En materia de retenciones sobre pagos al exterior, la ley delimita el concepto de asistencia técnica y reduce al 15 % la tasa aplicable a regalías y licencias de software, incluyendo servicios de publicidad en línea y almacenamiento de datos. A nivel local, la retención sobre alquileres pagados a personas físicas se incrementa del 10 % al 15 %, con carácter de pago definitivo, mientras que la aplicable a honorarios y servicios mantiene su naturaleza de pago a cuenta.
La normativa también incorpora medidas orientadas a apoyar a las micro y pequeñas empresas en lo que respecta a anticipos. Asimismo, se amplían tímidamente los umbrales del Régimen Simplificado de Tributación.
En el Impuesto a la Transferencia de Bienes Industrializados y Servicios (ITBIS), se introduce un mecanismo de percepción para importadores informales. En el ámbito del Impuesto Selectivo al Consumo (ISC), se incrementa el gravamen sobre cheques y transferencias electrónicas de 1.5 por mil a 2 por mil, junto con ajustes en alcohol, tabaco y dispositivos de vaporización. Asimismo, se dispone una reducción gradual del impuesto sobre seguros de vida hasta su eliminación en 2029.
En sucesiones y donaciones, se incrementan los montos exentos y se reduce al 3 % la tasa del impuesto sobre donaciones aplicable a determinadas transferencias familiares. También se elimina, a partir de 2027, el impuesto del 1 % sobre la constitución de compañías y los aumentos de capital. De igual forma, el impuesto del 2 % sobre hipotecas será desmontado hasta su eliminación en 2028. Adicionalmente, se introducen ajustes a los juegos de azar y se incrementa la contribución de salida de US$20 a US$30 por persona.
La ley reduce los recargos moratorios e introduce una amnistía fiscal transitoria vigente hasta el 31 de diciembre de 2026. No obstante, incorpora una nueva causal de suspensión del plazo de prescripción, extendiéndolo hasta cinco años.
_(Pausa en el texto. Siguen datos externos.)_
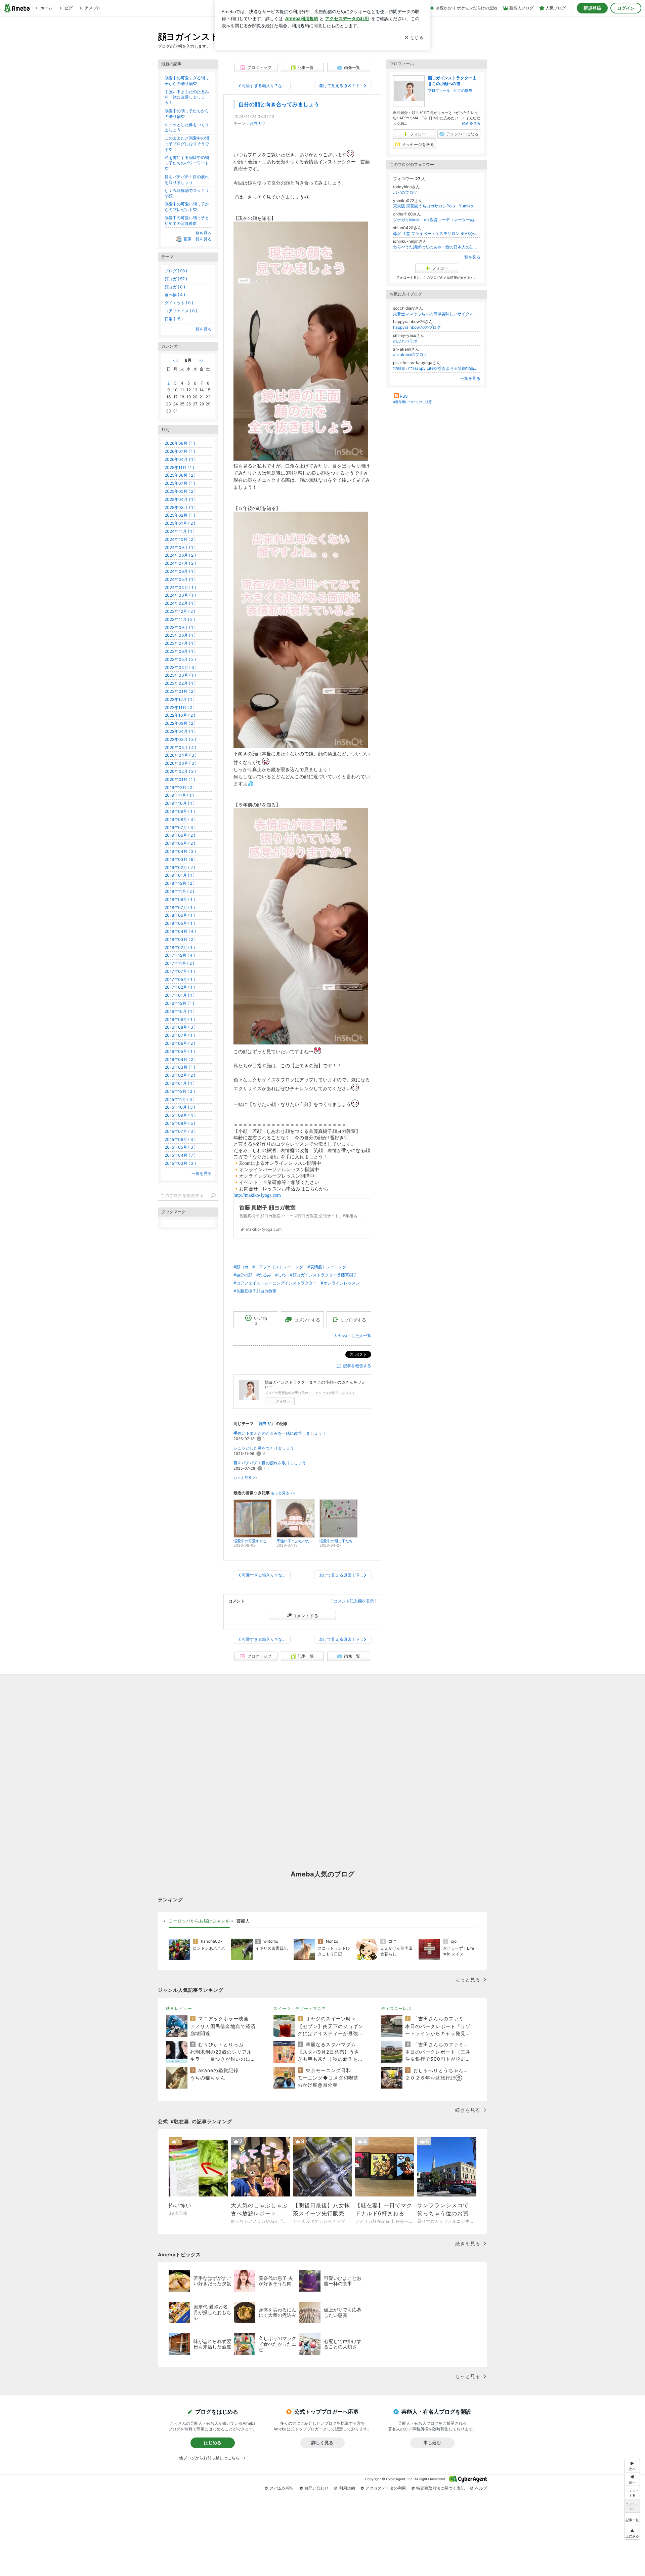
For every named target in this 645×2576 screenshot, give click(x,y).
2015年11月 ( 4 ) (180, 1099)
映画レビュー (179, 2008)
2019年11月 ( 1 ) (179, 795)
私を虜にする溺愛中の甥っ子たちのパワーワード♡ (187, 163)
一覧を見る (470, 257)
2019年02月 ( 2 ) (180, 867)
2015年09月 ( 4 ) (180, 1115)
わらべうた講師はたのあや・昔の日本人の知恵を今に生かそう (436, 246)
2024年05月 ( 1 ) (180, 579)
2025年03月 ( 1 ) (180, 507)
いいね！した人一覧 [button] (353, 1335)
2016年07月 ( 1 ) (180, 1035)
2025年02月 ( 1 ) (180, 515)
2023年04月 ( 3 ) (181, 667)
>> (201, 360)
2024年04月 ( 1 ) (180, 587)
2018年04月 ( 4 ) (180, 931)
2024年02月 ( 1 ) (180, 603)
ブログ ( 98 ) (176, 270)
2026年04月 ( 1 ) (180, 459)
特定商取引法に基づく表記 (440, 2488)
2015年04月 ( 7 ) (180, 1155)
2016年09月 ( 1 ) (180, 1019)
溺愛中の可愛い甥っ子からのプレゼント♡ (187, 206)
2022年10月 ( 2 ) (180, 715)
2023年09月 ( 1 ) (180, 627)
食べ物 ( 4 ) (175, 294)
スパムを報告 (282, 2488)
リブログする (353, 1319)
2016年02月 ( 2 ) (180, 1075)
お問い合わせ (316, 2488)
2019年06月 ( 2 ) (180, 835)
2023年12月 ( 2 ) (180, 611)
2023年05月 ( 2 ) (180, 659)
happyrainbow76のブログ (417, 327)
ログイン (626, 8)
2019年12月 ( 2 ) (180, 787)
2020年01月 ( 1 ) (180, 779)
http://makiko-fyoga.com (257, 1195)
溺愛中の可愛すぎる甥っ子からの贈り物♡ (187, 80)
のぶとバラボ (405, 341)
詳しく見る (322, 2442)
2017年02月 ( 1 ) (180, 987)
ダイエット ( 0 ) (179, 302)
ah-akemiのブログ (410, 354)
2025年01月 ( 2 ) (180, 523)
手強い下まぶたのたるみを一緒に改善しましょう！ (279, 1433)
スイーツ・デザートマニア (299, 2008)
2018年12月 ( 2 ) (180, 883)
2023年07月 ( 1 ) (180, 643)
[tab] (199, 1921)
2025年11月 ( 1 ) (179, 467)
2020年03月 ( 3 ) (181, 763)
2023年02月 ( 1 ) (180, 683)
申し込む (432, 2442)
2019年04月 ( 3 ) (180, 851)
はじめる (212, 2442)
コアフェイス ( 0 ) (181, 310)
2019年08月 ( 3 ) (180, 819)
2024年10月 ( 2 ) (180, 539)
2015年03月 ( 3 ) (180, 1163)
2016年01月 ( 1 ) (180, 1083)
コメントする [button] (307, 1319)
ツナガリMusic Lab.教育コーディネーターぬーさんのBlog (436, 219)
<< (175, 360)
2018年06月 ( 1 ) (180, 915)
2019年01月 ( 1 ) (180, 875)
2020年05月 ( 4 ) (180, 747)
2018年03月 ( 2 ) (180, 939)
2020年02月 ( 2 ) (180, 771)
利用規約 (347, 2488)
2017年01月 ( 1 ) (180, 995)
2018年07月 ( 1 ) (180, 907)
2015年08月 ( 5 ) (180, 1123)
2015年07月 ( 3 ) (180, 1131)
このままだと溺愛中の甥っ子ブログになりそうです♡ (187, 143)
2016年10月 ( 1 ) (180, 1011)
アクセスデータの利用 (386, 2488)
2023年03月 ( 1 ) (180, 675)
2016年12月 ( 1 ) (179, 1003)
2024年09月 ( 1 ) (180, 547)
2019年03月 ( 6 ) (180, 859)
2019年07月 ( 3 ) (180, 827)
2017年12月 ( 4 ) (180, 955)
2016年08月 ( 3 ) (180, 1027)
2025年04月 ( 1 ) (180, 499)
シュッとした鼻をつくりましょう (263, 1448)
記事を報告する (357, 1365)
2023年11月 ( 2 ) (180, 619)
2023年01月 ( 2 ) (180, 691)
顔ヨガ (256, 123)
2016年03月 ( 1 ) (180, 1067)
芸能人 (243, 1921)
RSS (404, 396)
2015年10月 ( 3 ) (180, 1107)
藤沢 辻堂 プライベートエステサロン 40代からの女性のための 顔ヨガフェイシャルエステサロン (436, 233)
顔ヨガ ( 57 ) (176, 278)
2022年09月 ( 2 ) (180, 723)
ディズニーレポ (396, 2008)
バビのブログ (405, 192)
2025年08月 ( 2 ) (180, 475)
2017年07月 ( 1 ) (180, 971)
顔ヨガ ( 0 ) (175, 286)
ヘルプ (481, 2488)
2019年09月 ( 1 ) (180, 811)
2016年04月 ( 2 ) (180, 1059)
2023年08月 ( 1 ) (180, 635)
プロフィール (439, 90)
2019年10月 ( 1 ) (180, 803)
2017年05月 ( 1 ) (180, 979)
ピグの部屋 (463, 90)
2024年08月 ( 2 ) (180, 555)
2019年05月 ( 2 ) (180, 843)
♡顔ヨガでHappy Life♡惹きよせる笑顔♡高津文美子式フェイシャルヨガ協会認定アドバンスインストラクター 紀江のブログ (436, 368)
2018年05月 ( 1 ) (180, 923)
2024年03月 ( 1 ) (180, 595)
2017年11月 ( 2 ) (179, 963)
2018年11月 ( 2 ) (179, 891)
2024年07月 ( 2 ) (180, 563)
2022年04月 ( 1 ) (180, 731)
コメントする (305, 1615)
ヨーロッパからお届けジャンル (199, 1921)
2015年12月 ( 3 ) (180, 1091)
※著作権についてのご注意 (412, 402)
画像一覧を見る (197, 238)
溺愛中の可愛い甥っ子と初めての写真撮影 (187, 220)
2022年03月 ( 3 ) (180, 739)
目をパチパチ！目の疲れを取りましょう (269, 1462)
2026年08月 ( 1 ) (180, 443)
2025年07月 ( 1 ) (180, 483)
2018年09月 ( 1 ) (180, 899)
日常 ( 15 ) (174, 318)
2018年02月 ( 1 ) (180, 947)
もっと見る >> (245, 1477)
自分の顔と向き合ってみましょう (279, 104)
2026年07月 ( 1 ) (180, 451)
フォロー (282, 1401)
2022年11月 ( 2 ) (180, 707)
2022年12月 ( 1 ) (180, 699)
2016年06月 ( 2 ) (180, 1043)
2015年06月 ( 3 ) (180, 1139)
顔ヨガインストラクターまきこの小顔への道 (452, 80)
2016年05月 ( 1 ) (180, 1051)
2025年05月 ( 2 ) (180, 491)
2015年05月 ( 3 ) (180, 1147)
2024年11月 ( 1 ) (180, 531)
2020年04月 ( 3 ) (181, 755)
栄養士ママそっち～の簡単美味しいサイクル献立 (436, 313)
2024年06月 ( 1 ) (180, 571)
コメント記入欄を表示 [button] (354, 1600)
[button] (632, 2533)
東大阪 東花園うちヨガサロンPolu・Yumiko (433, 205)
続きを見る (471, 123)
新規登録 (592, 8)
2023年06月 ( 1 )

A la fecha, ya se ha interpuesto una acción directa de inconstitucionalidad contra disposiciones de esta ley. En particular, la posibilidad de consignar el monto de la deuda para evitar medidas coercitivas durante la interposición de recursos ha sido interpretada por algunos sectores como una eventual reedición de solve et repete, previamente declarado no conforme con la Constitución.
Es así como esta normativa incorpora elementos alineados con principios de progresividad, cumplimiento y apoyo parcial a las MiPymes. Sin embargo, persisten aspectos debatibles, como el incremento del impuesto sobre cheques y transferencias electrónicas, que podría generar distorsiones y fomentar la informalidad.
En definitiva, la Ley núm. 30-26 constituye una reforma relevante, aunque de alcance limitado. Más que una transformación estructural del sistema tributario, responde a presiones fiscales coyunturales. El país continúa requiriendo una reforma integral que fortalezca la competitividad, la simplicidad, la equidad y la sostenibilidad del sistema a largo plazo, lo que sigue siendo una de las principales deudas pendientes.